**SOURCE DATA**

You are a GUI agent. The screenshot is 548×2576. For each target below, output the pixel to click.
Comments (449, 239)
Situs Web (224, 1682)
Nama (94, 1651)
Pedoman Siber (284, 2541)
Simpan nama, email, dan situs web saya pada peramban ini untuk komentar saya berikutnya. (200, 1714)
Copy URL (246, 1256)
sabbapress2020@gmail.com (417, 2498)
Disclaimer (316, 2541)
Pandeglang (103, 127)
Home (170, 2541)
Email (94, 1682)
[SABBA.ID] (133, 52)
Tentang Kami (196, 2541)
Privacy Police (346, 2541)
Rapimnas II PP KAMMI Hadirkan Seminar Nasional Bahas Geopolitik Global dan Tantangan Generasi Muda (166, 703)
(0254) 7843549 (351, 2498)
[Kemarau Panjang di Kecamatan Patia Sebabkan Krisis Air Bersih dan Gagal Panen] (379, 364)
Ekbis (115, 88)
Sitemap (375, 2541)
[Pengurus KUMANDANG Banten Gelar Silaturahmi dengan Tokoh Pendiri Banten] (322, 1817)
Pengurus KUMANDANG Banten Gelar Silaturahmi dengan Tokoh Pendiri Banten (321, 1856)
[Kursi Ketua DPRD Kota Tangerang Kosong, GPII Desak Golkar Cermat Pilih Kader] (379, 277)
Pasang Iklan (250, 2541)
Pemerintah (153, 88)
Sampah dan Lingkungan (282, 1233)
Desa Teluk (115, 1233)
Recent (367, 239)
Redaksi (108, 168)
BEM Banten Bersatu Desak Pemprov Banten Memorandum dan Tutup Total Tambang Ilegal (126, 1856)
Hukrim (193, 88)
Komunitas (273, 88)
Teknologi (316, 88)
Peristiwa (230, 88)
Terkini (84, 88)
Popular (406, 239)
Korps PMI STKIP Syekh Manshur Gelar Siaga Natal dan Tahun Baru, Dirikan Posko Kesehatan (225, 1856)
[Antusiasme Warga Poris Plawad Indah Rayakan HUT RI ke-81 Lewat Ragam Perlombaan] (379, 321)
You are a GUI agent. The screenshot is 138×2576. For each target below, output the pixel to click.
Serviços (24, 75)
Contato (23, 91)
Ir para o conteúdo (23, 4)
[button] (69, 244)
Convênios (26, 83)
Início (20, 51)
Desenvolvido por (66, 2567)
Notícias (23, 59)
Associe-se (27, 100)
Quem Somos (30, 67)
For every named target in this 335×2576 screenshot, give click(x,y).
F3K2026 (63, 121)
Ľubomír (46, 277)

--

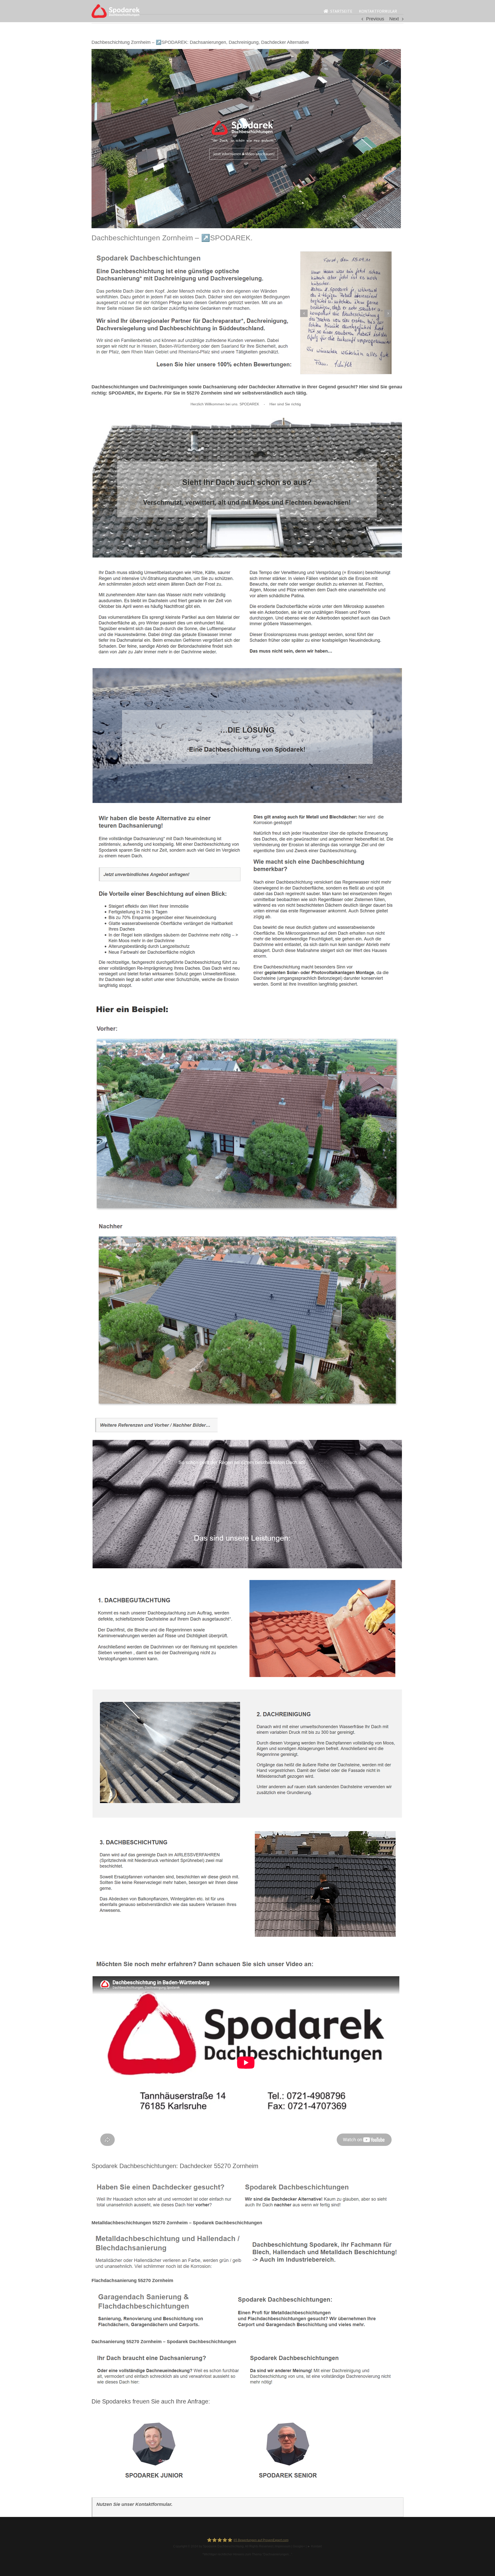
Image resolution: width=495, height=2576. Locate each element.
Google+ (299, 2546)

**ASSIGNED TASK**
Only one stretch of the data above is needed. Restate it word for word, from the line containing "Home (170, 2541)" through the line containing "Ľubomír (46, 277)", both ends included.

**RESULT**
Home (170, 2541)
Email (94, 1682)
[SABBA.ID] (133, 52)
Tentang Kami (196, 2541)
Privacy Police (346, 2541)
Rapimnas II PP KAMMI Hadirkan Seminar Nasional Bahas Geopolitik Global dan Tantangan Generasi Muda (166, 703)
(0254) 7843549 (351, 2498)
[Kemarau Panjang di Kecamatan Patia Sebabkan Krisis Air Bersih dan Gagal Panen] (379, 364)
Ekbis (115, 88)
Sitemap (375, 2541)
[Pengurus KUMANDANG Banten Gelar Silaturahmi dengan Tokoh Pendiri Banten] (322, 1817)
Pengurus KUMANDANG Banten Gelar Silaturahmi dengan Tokoh Pendiri Banten (321, 1856)
[Kursi Ketua DPRD Kota Tangerang Kosong, GPII Desak Golkar Cermat Pilih Kader] (379, 277)
Pasang Iklan (250, 2541)
Pemerintah (153, 88)
Sampah dan Lingkungan (282, 1233)
Desa Teluk (115, 1233)
Recent (367, 239)
Redaksi (108, 168)
BEM Banten Bersatu Desak Pemprov Banten Memorandum dan Tutup Total Tambang Ilegal (126, 1856)
Hukrim (193, 88)
Komunitas (273, 88)
Teknologi (316, 88)
Peristiwa (230, 88)
Terkini (84, 88)
Popular (406, 239)
Korps PMI STKIP Syekh Manshur Gelar Siaga Natal dan Tahun Baru, Dirikan Posko Kesehatan (225, 1856)
[Antusiasme Warga Poris Plawad Indah Rayakan HUT RI ke-81 Lewat Ragam Perlombaan] (379, 321)
You are a GUI agent. The screenshot is 138×2576. For each target below, output the pixel to click.
Serviços (24, 75)
Contato (23, 91)
Ir para o conteúdo (23, 4)
[button] (69, 244)
Convênios (26, 83)
Início (20, 51)
Desenvolvido por (66, 2567)
Notícias (23, 59)
Associe-se (27, 100)
Quem Somos (30, 67)
For every named target in this 335×2576 screenshot, give click(x,y).
F3K2026 (63, 121)
Ľubomír (46, 277)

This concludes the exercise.